2026年6月29日
シンガポールドル、小幅安も安定した推移続く
シンガポールドルは6月下旬、米ドルに対して小幅に下落した。市場関係者によると、四半期末や月末を控えた投資家によるポジション調整が主な要因であり、市場全体としては大きな混乱は見られていない。
一方、米国では利下げ時期を巡る見方が依然として分かれており、金融政策への不透明感が為替市場に影響を与えている。こうした中でも、シンガポール経済は堅調な成長を維持しており、金融管理局(MAS)の安定した政策運営への信頼もあって、シンガポールドルはアジア通貨の中でも比較的安定した動きを続けている。
シンガポールは輸出入や金融取引への依存度が高く、為替の変動は企業活動に直接影響を及ぼす。特に海外との取引が多い製造業や商社、物流業界では、為替リスク管理が重要な経営課題となっている。しかし、今回の下落は季節的な資金移動による影響が大きく、専門家の間では短期的な調整局面との見方が優勢である。

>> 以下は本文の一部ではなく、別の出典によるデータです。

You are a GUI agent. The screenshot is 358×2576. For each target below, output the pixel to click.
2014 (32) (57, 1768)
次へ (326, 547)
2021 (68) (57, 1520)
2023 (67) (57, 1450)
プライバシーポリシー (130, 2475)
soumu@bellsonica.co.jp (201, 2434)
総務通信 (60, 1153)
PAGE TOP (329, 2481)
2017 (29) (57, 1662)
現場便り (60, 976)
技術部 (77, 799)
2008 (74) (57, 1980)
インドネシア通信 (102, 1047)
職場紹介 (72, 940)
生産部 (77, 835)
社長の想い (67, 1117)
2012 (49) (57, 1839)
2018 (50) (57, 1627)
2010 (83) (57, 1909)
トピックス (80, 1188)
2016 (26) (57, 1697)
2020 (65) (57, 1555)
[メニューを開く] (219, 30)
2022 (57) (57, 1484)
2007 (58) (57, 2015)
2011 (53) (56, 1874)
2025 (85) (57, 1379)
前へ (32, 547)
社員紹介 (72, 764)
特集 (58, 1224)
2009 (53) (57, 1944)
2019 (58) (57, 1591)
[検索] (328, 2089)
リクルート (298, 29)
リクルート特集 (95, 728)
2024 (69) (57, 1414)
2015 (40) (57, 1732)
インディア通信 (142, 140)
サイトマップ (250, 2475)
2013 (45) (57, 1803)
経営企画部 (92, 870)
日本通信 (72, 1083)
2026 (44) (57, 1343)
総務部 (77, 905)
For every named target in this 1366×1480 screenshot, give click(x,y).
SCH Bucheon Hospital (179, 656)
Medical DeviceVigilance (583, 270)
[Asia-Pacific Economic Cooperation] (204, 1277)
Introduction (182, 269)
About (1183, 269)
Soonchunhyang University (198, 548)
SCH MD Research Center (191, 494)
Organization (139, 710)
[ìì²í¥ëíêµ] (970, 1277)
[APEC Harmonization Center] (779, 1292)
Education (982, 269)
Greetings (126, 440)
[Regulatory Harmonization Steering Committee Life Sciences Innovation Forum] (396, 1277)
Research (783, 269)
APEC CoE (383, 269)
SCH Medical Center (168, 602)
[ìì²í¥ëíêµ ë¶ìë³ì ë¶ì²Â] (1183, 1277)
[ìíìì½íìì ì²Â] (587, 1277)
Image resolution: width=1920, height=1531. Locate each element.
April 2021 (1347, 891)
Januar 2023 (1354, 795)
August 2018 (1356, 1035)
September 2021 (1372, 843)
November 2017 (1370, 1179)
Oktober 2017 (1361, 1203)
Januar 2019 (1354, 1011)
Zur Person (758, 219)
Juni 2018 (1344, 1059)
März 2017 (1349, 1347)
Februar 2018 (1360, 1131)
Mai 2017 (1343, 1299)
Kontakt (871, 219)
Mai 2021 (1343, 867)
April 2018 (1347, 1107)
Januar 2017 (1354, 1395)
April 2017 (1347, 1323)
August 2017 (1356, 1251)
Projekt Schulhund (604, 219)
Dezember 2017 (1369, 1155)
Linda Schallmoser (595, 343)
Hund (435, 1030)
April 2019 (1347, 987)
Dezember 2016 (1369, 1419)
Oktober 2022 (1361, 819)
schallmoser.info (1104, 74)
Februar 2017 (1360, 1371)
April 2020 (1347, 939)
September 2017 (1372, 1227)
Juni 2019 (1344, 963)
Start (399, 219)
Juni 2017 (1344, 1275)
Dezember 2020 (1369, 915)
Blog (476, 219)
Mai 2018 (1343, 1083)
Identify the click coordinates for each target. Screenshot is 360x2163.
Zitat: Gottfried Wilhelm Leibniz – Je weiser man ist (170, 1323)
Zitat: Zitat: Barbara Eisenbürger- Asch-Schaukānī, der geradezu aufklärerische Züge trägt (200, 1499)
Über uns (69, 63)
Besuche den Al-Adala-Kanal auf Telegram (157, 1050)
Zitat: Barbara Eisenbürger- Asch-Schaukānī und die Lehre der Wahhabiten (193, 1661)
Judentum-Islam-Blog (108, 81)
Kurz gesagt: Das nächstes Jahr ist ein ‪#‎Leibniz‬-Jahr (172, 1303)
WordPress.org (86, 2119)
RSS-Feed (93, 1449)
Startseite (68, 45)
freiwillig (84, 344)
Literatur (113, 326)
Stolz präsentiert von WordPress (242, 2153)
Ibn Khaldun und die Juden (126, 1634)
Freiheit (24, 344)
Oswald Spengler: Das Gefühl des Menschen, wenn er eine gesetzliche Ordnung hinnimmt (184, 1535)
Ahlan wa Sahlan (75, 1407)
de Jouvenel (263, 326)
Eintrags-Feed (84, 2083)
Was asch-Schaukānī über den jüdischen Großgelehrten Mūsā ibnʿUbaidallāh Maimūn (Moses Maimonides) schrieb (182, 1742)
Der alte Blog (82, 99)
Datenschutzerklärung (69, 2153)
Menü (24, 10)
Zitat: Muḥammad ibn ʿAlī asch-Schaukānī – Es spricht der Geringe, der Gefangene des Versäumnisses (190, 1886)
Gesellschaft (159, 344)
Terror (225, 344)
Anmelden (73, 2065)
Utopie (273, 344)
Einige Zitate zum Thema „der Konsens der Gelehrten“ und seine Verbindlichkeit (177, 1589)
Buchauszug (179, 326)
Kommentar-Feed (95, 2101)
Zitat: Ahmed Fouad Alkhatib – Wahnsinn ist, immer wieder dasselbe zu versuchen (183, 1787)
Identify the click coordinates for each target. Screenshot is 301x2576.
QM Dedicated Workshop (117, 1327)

また、シンガポールは強固な財政基盤と高い信用力を背景に、世界経済が不安定な局面でも比較的安全な投資先として評価されている。世界的な景気減速や地政学リスクへの懸念は残るものの、シンガポールドルは今後も大幅な変動は起こりにくいとの見方が多い。
企業にとっては引き続き為替リスクへの備えが必要である一方、現時点では市場全体が大きく不安定化する状況ではなく、今後は米国の金融政策や国際情勢の変化が為替相場の重要な材料となりそうである。